In most cases, the final rule combines rules for national banks and Federal savings associations in 12 CFR part 5, including rules for organizing a national bank or Federal savings association, converting from a national bank to a state bank or from a Federal savings association to a state savings association, as well as other rules related to fiduciary powers, business combinations, investments in premises and voluntary liquidation, among others. However, in some cases, the final rule maintains separate rules for national banks and Federal savings associations, but all in 12 CFR part 5, some of which have been amended as part of this rulemaking, especially rules affecting Federal savings associations. Again, OCC supervised institutions, especially Federal savings associations, should consult with counsel to understand the new structure and any rule changes going into effect.
The OCC press release, including the Final Rule, can be found here.
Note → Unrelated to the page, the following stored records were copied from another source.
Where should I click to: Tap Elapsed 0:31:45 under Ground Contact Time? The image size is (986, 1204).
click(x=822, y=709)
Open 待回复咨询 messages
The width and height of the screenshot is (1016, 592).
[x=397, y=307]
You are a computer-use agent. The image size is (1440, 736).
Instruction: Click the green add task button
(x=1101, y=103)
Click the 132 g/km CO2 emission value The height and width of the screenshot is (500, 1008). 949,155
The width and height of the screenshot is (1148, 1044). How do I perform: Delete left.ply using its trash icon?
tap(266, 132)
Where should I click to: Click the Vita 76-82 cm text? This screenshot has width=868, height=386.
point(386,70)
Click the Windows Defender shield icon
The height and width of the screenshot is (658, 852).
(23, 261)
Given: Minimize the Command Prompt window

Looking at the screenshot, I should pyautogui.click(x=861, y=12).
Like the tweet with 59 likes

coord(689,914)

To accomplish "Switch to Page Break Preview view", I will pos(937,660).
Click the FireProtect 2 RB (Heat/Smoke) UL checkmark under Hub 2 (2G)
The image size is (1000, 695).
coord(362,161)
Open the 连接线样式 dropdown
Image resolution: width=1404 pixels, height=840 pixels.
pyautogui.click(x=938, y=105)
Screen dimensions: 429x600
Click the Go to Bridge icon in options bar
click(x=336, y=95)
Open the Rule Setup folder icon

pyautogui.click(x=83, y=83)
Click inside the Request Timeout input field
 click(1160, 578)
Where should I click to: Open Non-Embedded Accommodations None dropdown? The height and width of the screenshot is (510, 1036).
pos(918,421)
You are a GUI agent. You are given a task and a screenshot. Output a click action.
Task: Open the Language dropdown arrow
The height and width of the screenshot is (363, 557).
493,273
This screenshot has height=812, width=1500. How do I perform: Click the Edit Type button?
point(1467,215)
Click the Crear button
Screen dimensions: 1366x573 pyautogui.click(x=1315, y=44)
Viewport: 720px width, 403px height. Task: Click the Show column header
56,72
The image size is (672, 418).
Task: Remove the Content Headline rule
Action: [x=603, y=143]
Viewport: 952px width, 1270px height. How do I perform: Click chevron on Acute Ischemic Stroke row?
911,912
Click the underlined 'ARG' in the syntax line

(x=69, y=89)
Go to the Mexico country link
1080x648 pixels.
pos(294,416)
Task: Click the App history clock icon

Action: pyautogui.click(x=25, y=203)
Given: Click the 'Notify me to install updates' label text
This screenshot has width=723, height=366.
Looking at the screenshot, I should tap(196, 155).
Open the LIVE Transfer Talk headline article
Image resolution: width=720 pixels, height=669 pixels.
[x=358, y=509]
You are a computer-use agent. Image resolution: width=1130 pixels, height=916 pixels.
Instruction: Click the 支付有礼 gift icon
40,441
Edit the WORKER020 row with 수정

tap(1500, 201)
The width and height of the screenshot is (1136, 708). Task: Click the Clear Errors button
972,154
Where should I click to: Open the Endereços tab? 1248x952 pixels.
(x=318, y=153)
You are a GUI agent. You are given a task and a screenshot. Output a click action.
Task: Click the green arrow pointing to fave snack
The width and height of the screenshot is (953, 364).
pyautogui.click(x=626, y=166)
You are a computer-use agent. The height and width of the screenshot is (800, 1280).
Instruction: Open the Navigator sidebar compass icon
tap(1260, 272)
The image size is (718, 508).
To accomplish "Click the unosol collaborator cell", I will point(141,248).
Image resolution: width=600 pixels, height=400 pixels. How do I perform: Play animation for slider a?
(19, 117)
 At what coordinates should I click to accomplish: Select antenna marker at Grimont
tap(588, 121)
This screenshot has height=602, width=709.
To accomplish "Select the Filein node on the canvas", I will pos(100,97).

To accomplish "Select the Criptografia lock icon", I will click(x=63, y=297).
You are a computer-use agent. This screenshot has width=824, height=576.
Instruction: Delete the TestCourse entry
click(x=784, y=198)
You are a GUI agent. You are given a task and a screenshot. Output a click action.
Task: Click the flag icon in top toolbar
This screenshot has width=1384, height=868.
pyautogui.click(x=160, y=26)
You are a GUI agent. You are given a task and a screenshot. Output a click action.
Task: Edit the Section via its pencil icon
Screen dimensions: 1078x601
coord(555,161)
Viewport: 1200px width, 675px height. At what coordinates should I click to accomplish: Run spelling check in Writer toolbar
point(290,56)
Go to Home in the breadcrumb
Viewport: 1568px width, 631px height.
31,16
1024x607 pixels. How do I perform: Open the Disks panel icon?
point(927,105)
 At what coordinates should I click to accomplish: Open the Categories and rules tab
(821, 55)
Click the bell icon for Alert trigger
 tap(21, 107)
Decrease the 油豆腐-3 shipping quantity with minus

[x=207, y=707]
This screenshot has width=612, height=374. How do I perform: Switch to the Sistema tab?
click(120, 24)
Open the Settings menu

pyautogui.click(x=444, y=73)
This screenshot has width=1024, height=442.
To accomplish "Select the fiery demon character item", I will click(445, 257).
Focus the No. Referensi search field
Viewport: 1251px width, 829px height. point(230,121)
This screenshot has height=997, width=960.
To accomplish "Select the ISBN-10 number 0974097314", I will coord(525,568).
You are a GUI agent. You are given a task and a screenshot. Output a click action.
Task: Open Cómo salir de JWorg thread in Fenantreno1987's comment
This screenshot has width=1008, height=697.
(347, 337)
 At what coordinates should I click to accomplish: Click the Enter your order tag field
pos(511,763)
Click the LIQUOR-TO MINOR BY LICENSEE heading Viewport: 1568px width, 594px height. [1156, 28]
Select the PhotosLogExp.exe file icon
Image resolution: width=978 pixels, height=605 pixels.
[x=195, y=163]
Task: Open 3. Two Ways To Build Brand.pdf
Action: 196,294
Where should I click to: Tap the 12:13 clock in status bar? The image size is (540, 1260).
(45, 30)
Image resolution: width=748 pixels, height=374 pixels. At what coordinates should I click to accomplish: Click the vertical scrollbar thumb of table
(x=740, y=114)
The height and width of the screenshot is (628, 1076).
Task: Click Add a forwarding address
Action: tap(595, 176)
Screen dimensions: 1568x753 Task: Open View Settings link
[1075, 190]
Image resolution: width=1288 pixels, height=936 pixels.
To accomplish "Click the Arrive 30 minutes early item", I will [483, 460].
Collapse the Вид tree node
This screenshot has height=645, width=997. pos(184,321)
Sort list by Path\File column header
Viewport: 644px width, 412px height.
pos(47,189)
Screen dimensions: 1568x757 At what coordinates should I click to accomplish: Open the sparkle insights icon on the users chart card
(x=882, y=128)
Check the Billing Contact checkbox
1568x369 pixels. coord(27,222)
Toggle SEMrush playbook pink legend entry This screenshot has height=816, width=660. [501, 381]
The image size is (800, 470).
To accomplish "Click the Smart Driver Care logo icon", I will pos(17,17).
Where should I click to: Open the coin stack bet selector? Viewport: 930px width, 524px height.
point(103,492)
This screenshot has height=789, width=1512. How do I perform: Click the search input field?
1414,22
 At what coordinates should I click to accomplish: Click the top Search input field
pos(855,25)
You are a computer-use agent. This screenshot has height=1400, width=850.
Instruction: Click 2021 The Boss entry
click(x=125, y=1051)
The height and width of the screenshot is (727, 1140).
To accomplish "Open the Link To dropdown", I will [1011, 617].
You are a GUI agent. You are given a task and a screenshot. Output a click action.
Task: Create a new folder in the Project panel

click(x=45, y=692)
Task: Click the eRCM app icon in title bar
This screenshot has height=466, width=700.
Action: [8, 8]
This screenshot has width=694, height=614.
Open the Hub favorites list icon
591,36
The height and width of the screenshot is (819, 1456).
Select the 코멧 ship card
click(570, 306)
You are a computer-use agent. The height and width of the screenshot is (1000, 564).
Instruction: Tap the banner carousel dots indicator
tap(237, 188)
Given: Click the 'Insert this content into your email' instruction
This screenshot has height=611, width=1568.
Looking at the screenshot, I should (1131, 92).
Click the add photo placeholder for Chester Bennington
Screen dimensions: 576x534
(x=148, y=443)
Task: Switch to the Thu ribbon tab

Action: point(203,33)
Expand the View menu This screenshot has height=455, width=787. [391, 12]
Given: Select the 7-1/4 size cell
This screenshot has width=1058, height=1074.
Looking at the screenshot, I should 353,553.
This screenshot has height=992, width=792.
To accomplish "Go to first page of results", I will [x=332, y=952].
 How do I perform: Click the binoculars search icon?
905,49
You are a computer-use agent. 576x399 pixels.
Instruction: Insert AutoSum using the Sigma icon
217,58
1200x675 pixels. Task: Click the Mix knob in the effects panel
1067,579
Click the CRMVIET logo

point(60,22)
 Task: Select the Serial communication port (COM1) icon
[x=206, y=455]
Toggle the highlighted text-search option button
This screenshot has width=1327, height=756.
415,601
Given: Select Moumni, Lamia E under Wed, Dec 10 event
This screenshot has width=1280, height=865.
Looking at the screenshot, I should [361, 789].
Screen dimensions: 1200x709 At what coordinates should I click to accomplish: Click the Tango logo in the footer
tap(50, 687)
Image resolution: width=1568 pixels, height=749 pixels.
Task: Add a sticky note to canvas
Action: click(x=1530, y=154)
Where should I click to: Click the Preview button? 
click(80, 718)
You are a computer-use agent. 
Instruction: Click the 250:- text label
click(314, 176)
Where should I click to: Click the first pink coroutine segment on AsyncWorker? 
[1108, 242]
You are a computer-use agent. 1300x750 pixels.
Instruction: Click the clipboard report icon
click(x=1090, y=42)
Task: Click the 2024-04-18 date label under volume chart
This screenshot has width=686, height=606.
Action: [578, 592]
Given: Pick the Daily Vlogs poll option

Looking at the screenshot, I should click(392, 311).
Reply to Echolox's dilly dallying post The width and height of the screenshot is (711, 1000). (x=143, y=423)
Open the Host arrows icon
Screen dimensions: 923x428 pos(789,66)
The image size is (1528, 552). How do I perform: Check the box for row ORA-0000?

Locke Lord has a dedicated team of bank regulatory and transaction attorneys with significant experience with state and federal banking laws and regulations. Locke Lord banking attorneys regularly advise financial institutions on regulatory compliance matters and represent clients in regulatory enforcement matters, class actions and various lawsuits in the U.S. and abroad. Visit our Bank Regulatory and Transactions Practice Group page at or contact the authors with questions.
Sign up for our newsletter and get the latest to your inbox.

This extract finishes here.